By the use of such wisecracks serious facts or situations get a witty touch. (Self)-irony helps to build up a certain distance and this makes it possible for the reader to look at the situation without too strong emotions of compassion or melancholy.

7. The Constellation of the Victim, the Detective and the Murderer

7. 1. The Opposition of the Victim (Jean Timberlake) and the Detective (Kinsey Millhone)

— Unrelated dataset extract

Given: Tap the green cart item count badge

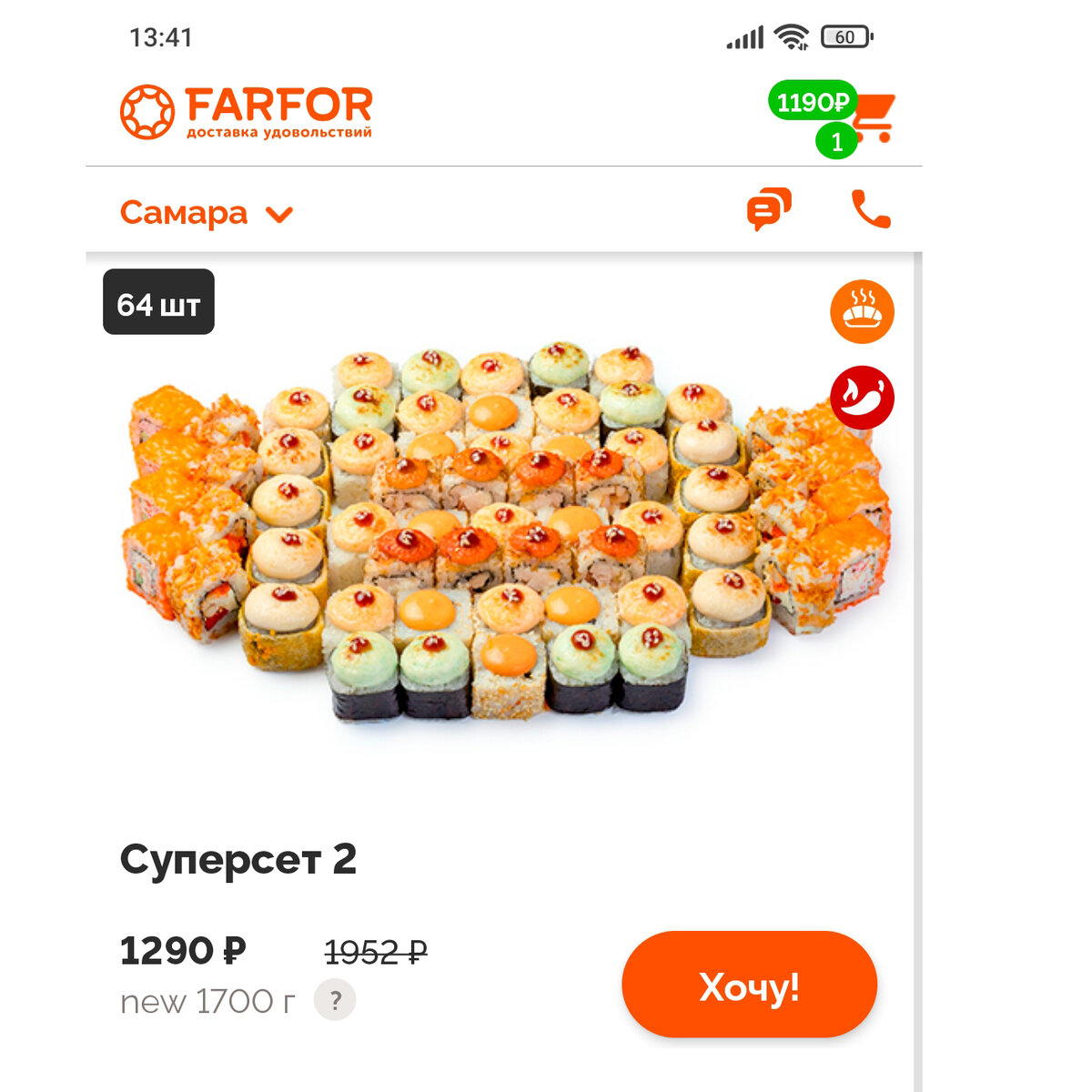Looking at the screenshot, I should [x=836, y=141].
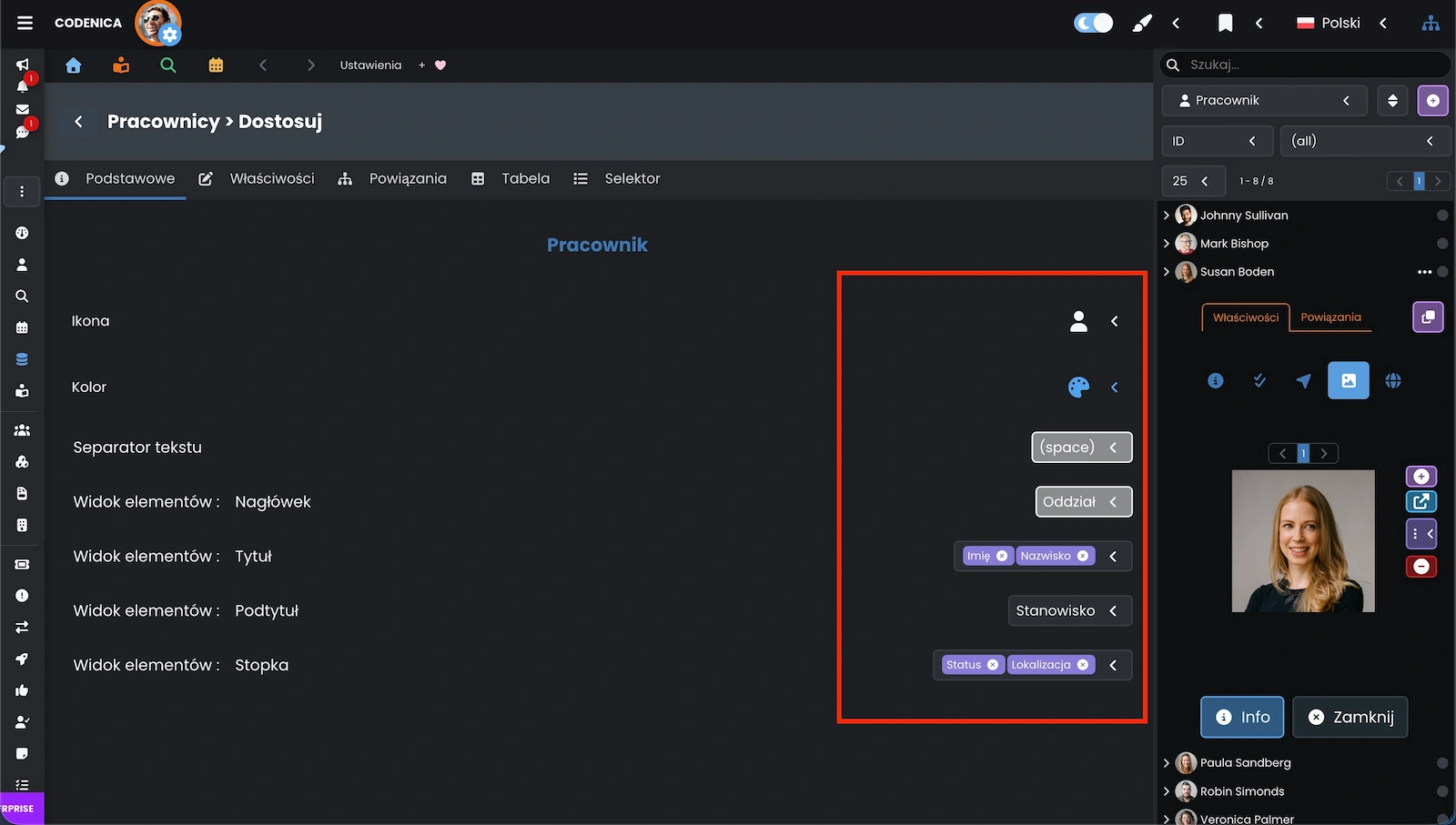This screenshot has width=1456, height=825.
Task: Remove the Imię tag from Tytuł
Action: (1002, 556)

In his book Der Kriminalroman Peter Nusser writes about the role of the victim within the constellation of characters:

Unter allen Figuren des Detektivromans hat das Opfer normalerweise den geringsten personalen Stellenwert, obwohl es der Bezugspunkt der Fahndungstätigkeit ist. Es löst sie aus und zentriert alle Fragen um sich. Aber in solcher Funktion – so wird stets behauptet – ist es nichts anderes als ein Requisit, das einen Mechanismus in Gang setzt.39

According to Nusser the victim generally is a subordinated character in the classical detective story. In his essay “Spielregeln des Kriminalromans” Helmut Heißenbüttel supports this argument by saying:

Der Ermordete, der entweder vor Beginn der Erzählung oder auf den ersten Seiten sein Ende findet, bringt alles in Gang. Die Leiche ist gleichsam der Hebel, der der Story den Anstoß liefert. Ihr gegenüber steht der Entdecker, der sich bemüht, die Verwicklung des Mordfalls aufzulösen.40

In addition to Nusser Heißenbüttel refers the opposition of the victim and the detective. In “F” is for Fugitive the opposition is not only due to the classical structure of the detective story, but also to the contrasting types of women that are embodied by the victim and the detective.

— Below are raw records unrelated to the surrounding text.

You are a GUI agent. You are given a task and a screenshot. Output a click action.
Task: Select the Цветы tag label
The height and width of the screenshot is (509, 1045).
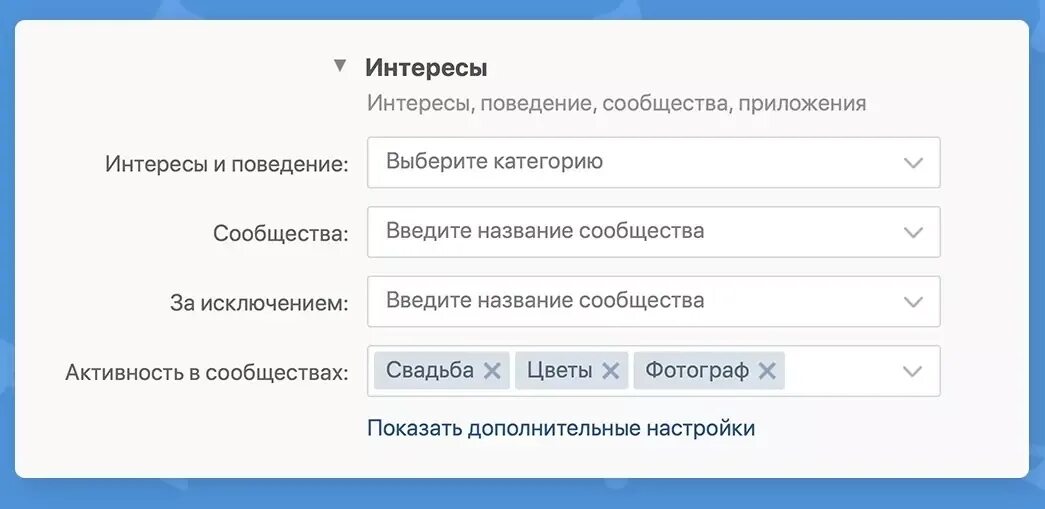click(559, 370)
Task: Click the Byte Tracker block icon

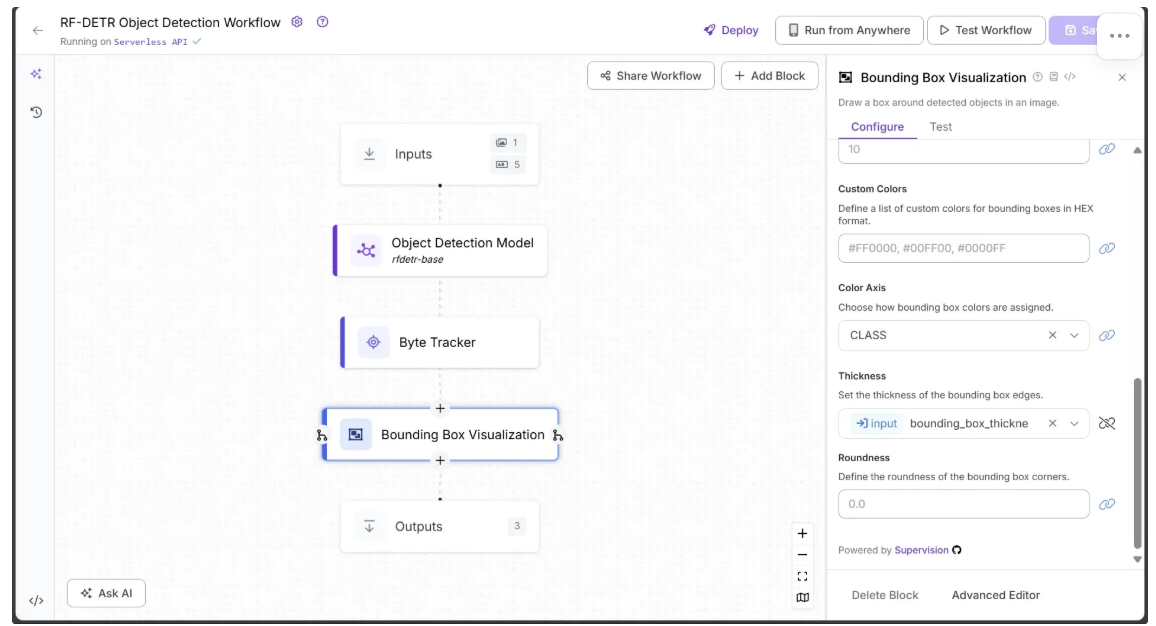Action: click(x=374, y=342)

Since Jean Timberlake is dead when the novel takes place, i.e. on the first level, her personality, her background and her relations to other characters have to be scrutinized by looking back to the past, i.e. to the second time level of the novel. For this reason the reader is never directly confronted with her traits of character. Everything he gets to know about her is revealed by documents, e.g. newspaper articles, photos, yearbook entries or by evaluations of other characters of the novel.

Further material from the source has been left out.